Applied behavior analysis has become dominated by the study of developmental disabilities and a few other problem areas where direct contingency principles provide relatively adequate guidance for technological development. Basic behavior analysis is struggling for its identity and indeed for its very survival. Both situations are symptoms of the same problem: the failure to provide an adequate account of human language and cognition. In this talk I review the empirical and conceptual progress of Acceptance and Commitment Therapy (ACT). ACT is one of a small number of new third wave interventions that is fundamentally changing modern behavioral and cognitive therapy.
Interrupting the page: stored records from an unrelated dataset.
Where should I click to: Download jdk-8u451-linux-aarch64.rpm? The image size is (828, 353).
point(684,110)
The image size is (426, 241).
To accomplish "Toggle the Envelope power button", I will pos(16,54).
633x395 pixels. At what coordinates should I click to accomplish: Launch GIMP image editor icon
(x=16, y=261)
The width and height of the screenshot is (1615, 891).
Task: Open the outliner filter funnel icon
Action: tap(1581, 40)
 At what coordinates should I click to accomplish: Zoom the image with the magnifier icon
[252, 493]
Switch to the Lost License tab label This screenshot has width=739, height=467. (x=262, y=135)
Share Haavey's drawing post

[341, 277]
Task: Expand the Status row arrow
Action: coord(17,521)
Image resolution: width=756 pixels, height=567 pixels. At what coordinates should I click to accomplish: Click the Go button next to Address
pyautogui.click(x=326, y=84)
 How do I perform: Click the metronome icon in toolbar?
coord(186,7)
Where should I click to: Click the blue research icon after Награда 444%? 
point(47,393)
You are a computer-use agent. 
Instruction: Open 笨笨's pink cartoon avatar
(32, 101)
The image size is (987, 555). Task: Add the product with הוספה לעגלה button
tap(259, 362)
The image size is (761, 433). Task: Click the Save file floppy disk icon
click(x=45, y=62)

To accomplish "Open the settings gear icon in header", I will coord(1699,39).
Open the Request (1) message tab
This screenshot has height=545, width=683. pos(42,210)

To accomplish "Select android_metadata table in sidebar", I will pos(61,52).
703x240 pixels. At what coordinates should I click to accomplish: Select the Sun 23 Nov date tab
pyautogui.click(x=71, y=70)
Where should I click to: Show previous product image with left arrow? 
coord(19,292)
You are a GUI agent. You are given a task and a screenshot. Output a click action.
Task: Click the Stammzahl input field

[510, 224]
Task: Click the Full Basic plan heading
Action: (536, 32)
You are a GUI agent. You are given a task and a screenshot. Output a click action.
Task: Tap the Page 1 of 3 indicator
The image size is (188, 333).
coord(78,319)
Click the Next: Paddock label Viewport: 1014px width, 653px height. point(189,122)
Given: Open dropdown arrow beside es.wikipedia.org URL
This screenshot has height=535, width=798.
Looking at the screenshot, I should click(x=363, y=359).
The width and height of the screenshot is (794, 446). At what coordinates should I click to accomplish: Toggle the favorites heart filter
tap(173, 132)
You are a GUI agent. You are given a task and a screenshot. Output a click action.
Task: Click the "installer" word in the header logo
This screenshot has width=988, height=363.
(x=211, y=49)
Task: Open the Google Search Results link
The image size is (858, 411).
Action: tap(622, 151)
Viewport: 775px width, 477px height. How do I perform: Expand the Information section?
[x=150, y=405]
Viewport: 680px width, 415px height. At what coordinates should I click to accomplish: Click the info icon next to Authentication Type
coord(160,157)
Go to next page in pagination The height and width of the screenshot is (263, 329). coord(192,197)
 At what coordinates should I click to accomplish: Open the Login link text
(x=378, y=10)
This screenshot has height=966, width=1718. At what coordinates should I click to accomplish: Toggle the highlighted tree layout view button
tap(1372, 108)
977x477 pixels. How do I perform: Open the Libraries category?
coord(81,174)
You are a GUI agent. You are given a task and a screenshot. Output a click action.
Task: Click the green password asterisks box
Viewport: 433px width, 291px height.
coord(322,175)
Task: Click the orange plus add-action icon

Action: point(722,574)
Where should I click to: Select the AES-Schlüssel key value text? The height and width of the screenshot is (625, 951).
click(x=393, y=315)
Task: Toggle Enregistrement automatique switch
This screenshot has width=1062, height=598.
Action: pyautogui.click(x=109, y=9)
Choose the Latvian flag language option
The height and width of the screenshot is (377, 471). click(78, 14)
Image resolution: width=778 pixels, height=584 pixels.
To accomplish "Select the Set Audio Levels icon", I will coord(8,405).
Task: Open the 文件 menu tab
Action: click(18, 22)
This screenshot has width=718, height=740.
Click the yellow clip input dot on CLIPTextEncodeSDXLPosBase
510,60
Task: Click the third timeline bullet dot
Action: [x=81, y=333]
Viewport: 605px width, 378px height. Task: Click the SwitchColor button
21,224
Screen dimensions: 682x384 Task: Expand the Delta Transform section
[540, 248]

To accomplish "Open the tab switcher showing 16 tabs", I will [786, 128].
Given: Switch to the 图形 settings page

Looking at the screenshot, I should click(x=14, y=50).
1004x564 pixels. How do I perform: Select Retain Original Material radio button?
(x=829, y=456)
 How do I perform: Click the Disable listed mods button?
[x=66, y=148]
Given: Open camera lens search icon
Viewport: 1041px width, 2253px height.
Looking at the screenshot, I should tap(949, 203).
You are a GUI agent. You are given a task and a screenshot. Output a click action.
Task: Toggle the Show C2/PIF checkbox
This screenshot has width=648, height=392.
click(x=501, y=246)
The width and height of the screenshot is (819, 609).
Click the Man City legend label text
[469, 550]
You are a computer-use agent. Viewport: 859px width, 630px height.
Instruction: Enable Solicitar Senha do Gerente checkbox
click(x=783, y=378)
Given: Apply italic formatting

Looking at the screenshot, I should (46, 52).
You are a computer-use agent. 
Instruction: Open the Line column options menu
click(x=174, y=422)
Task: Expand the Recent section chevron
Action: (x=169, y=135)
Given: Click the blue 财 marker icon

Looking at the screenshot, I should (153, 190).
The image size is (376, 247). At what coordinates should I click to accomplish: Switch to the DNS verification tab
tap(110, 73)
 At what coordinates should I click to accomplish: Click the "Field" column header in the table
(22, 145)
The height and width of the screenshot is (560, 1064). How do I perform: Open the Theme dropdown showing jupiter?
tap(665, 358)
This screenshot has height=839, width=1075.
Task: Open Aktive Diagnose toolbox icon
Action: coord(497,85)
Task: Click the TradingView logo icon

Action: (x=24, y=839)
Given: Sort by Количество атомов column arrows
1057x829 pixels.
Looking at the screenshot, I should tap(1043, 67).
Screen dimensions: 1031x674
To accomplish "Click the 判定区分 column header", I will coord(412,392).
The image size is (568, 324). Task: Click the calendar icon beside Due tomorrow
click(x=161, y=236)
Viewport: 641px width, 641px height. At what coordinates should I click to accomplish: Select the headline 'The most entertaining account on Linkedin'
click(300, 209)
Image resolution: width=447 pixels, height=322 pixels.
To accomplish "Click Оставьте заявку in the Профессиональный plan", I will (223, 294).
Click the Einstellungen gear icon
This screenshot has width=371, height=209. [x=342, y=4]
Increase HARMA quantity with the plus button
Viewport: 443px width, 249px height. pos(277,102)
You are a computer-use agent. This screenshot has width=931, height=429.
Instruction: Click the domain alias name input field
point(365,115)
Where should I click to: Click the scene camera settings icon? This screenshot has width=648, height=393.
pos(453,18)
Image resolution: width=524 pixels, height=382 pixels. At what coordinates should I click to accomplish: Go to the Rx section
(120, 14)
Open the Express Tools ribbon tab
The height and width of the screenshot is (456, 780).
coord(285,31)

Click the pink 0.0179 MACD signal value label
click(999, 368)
In the five years since the first major outcome study on ACT appeared, successful outcome studies have shown that ACT is helpful in the areas of stress, substance abuse, smoking, diabetes, pain, anxiety, psychosis, prejudice, parenting, and other areas. Both the breadth of application of ACT and the data on its processes of change comport with its underlying theory, Relational Frame Theory (RFT). Since the combination of functional contextualism, RFT, and ACT is at its essence an expression and extension of the core assumptions of behavior analysis, empirical and conceptual progress in this area carries with it a broader lesson: It is useful for behavior analysis to embrace the empirical and conceptual analysis of language and cognition, and explore the applied implications of that analysis. There are barriers to be overcome in both the applied and basic areas before the opportunities that lesson affords can be realized, however. If these barriers can be addressed there is little to prevent behavior analysis from becoming much more central to modern psychology without having to abandon any of its core commitments.